Live from Abu Dhabi Connect the World takes you on a journey across continents, investigating the stories that are changing our world.
The mystery of the missing Malaysia Airlines plane is much more than an aviation story. It is a human story involving 239 people and their families.
Becky speaks about some of the passengers on board the aircraft, and also spoke to psychologist James Thompson about how the families must be coping during this terrible time.
He identified the key problem, the fear of the unknown throughout this uncertainty: "I think to mourn someone when you don't have their body is hard enough, but here what we have is something worse, which is a long time in which you can build up hope."
See the rest of their interview above.
Would you buy a kidney on the black market if your life depended on it? Would you sell one, if it meant you could buy food for your family?
One of the miracles of modern medicine is that we can save a dying person's life with another's organ. Every year thousands of organs are bought and sold on a flourishing UK black market, with a single body part selling for up to $200,000.
However, current donations only meet 10% of demand.
A new documentary, 'Tales from the Organ Trade', examines this million dollar industry, and the heart-rendering decisions of eight buyers and sellers
Becky spoke to director Ric Esther Bienstock, who said that in these life-or-death conundrums, there are no simple answers. "I'm not saying it's right, I'm saying you have to understand the driving forces. What I see happening is the authorities and the medical establishment just talking about cracking down on the black market without providing solutions."
To find out more about this subject, Becky spoke to Nancy Scheper-Hughes, a professor at the University of California, Berkeley, and Janet Radcliffe-Richards, a professor at Oxford University, who both presented contrasting views.
Madeleine McCann disappeared in May 2007 in Portugal sparking one of the most high-profile missing child cases in history.

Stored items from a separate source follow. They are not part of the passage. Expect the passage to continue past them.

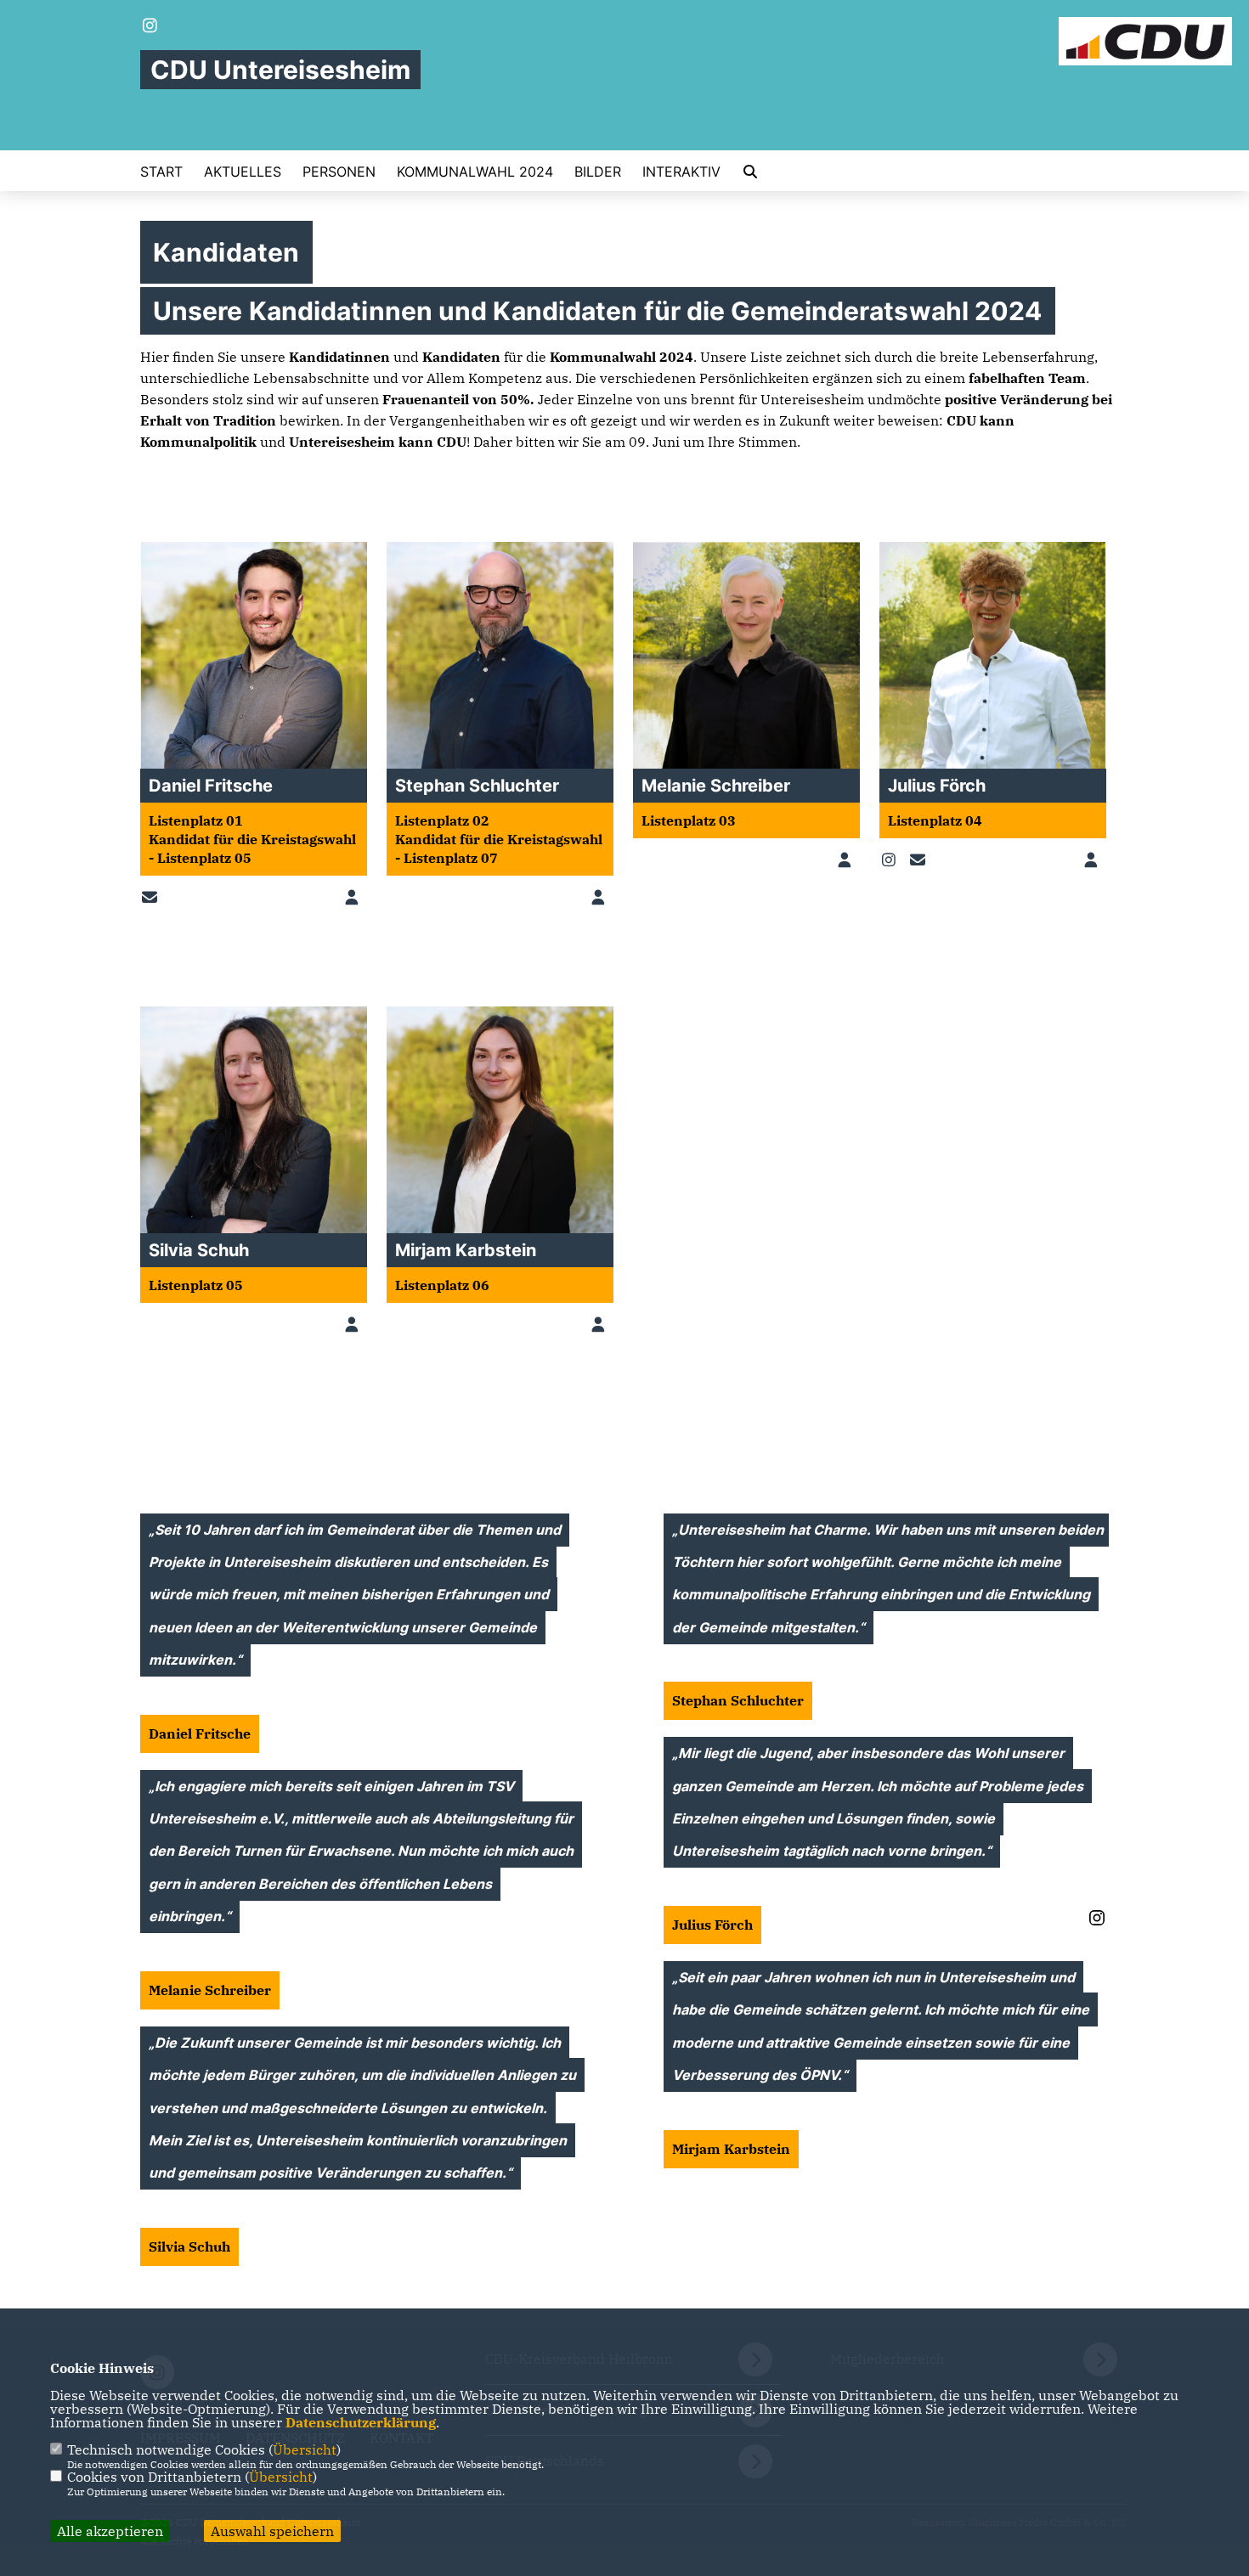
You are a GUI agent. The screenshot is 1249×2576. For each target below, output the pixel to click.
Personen (339, 171)
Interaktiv (681, 171)
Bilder (597, 171)
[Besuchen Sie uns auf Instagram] (150, 27)
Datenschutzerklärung (360, 2422)
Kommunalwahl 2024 (475, 171)
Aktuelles (242, 171)
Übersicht (304, 2449)
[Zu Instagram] (892, 860)
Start (161, 171)
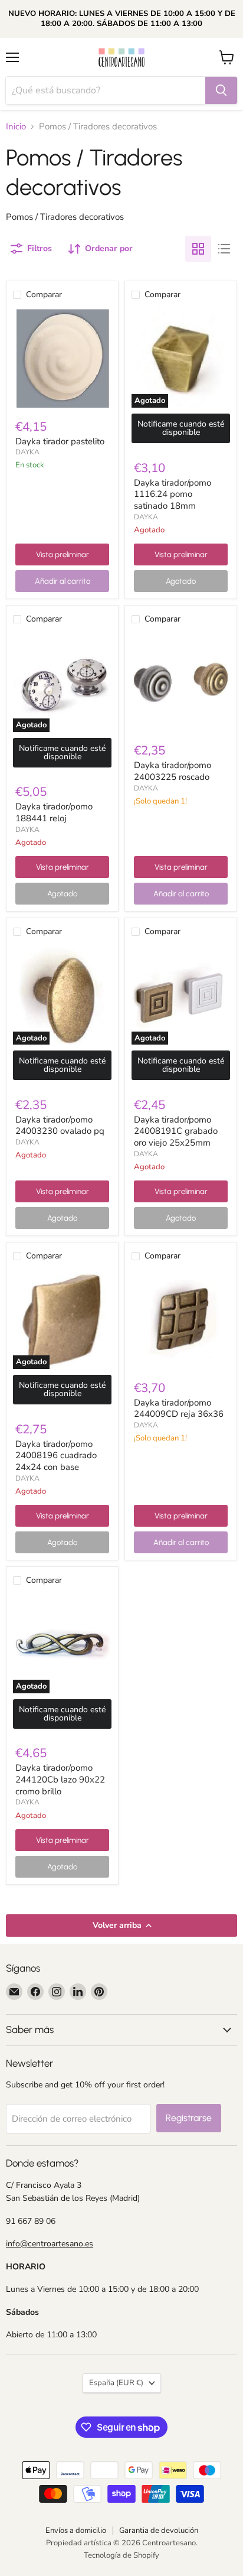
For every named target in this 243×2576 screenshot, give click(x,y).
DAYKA (27, 452)
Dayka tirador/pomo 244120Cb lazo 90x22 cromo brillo (60, 1779)
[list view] (224, 249)
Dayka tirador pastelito (59, 441)
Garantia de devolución (158, 2530)
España (116, 2382)
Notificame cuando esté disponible (180, 428)
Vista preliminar (62, 554)
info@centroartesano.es (49, 2243)
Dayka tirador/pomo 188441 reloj (54, 812)
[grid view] (198, 249)
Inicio (16, 127)
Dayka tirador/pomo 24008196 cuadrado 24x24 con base (56, 1455)
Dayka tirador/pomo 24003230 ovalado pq (59, 1125)
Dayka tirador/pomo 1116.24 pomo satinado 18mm (172, 494)
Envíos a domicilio (75, 2530)
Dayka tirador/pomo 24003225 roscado (172, 771)
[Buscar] (221, 90)
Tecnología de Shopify (121, 2555)
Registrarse (189, 2117)
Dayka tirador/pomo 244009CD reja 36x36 (179, 1408)
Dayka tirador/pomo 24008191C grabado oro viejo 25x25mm (176, 1131)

Now British police have identified a new person of interest.
Tanned, with dark hair, unshaven and smelling of tobacco and aftershave, the new suspect is thought to have committed a string of break-ins and sexual assaults not far from where Madeleine disappeared
Though this man assaulted five British girls, all aged 10 or less between 2004 and 2006, he has never been found.
He's not the only person still being searched for by the police. With Detective Chief Inspector Andy Redwood of the London Metropolitan Police emphasizing that "it's very important for us to understand and identify who this offender is," there are six other individuals that police want to speak to in connection to the case.
Becky asked criminologist and child protection expert Mark Williams-Thomas how he felt about this new development. He said that although it's wide, "if anyone did know this person they'd be able to come forward." He also emphasized that the issues with solving the case go further than just eliminating suspects. "The problem is the relationship between the Portuguese and the British police is one that is at best difficult, because there is not a communication level that is really open." And, he adds, "The only people that will solve this will be the people in Portugal."
On what this means for the McCann's, Williams-Thomas said that any move forward was positive for them. "Gerry and Kate live to the hope that one day they will find out. They will never give up."